Task instructions
Return the records below exactly as they are written.

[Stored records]
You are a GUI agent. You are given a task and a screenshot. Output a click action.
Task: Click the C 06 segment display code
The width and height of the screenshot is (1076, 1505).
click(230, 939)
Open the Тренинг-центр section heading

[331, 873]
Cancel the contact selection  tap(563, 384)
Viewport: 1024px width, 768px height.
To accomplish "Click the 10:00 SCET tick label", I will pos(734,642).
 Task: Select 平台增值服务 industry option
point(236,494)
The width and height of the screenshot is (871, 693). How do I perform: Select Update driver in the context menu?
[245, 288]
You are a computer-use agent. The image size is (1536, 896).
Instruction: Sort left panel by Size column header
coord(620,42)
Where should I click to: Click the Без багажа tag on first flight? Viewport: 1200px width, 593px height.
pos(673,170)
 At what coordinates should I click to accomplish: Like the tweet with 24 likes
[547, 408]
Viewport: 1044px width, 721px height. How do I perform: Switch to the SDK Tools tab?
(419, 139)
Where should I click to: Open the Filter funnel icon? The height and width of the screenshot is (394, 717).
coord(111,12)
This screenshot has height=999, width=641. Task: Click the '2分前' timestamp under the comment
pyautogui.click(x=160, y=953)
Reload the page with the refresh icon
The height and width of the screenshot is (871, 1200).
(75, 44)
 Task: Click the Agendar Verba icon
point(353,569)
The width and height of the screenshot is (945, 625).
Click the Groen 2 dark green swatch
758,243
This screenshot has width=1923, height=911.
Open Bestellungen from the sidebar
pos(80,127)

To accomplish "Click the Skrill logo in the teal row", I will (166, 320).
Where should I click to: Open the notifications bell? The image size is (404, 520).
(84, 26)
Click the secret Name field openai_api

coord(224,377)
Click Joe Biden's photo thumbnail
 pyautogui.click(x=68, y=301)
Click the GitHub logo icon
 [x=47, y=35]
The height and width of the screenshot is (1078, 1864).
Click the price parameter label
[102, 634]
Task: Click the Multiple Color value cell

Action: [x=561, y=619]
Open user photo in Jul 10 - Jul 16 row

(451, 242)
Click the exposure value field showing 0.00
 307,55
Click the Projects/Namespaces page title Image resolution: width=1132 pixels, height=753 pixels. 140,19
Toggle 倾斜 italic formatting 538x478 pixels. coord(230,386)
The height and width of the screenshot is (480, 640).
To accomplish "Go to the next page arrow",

Answer box
You are a GUI agent. You are given a task and a screenshot. Output a click action.
Task: Click the C 06 segment display code
The width and height of the screenshot is (1076, 1505).
click(230, 939)
Open the Тренинг-центр section heading

[331, 873]
Cancel the contact selection  tap(563, 384)
Viewport: 1024px width, 768px height.
To accomplish "Click the 10:00 SCET tick label", I will pos(734,642).
 Task: Select 平台增值服务 industry option
point(236,494)
The width and height of the screenshot is (871, 693). How do I perform: Select Update driver in the context menu?
[245, 288]
You are a computer-use agent. The image size is (1536, 896).
Instruction: Sort left panel by Size column header
coord(620,42)
Where should I click to: Click the Без багажа tag on first flight? Viewport: 1200px width, 593px height.
pos(673,170)
 At what coordinates should I click to accomplish: Like the tweet with 24 likes
[547, 408]
Viewport: 1044px width, 721px height. How do I perform: Switch to the SDK Tools tab?
(419, 139)
Where should I click to: Open the Filter funnel icon? The height and width of the screenshot is (394, 717).
coord(111,12)
This screenshot has height=999, width=641. Task: Click the '2分前' timestamp under the comment
pyautogui.click(x=160, y=953)
Reload the page with the refresh icon
The height and width of the screenshot is (871, 1200).
(75, 44)
 Task: Click the Agendar Verba icon
point(353,569)
The width and height of the screenshot is (945, 625).
Click the Groen 2 dark green swatch
758,243
This screenshot has width=1923, height=911.
Open Bestellungen from the sidebar
pos(80,127)

To accomplish "Click the Skrill logo in the teal row", I will (166, 320).
Where should I click to: Open the notifications bell? The image size is (404, 520).
(84, 26)
Click the secret Name field openai_api

coord(224,377)
Click Joe Biden's photo thumbnail
 pyautogui.click(x=68, y=301)
Click the GitHub logo icon
 [x=47, y=35]
The height and width of the screenshot is (1078, 1864).
Click the price parameter label
[102, 634]
Task: Click the Multiple Color value cell

Action: [x=561, y=619]
Open user photo in Jul 10 - Jul 16 row

(451, 242)
Click the exposure value field showing 0.00
 307,55
Click the Projects/Namespaces page title Image resolution: width=1132 pixels, height=753 pixels. 140,19
Toggle 倾斜 italic formatting 538x478 pixels. coord(230,386)
The height and width of the screenshot is (480, 640).
To accomplish "Go to the next page arrow",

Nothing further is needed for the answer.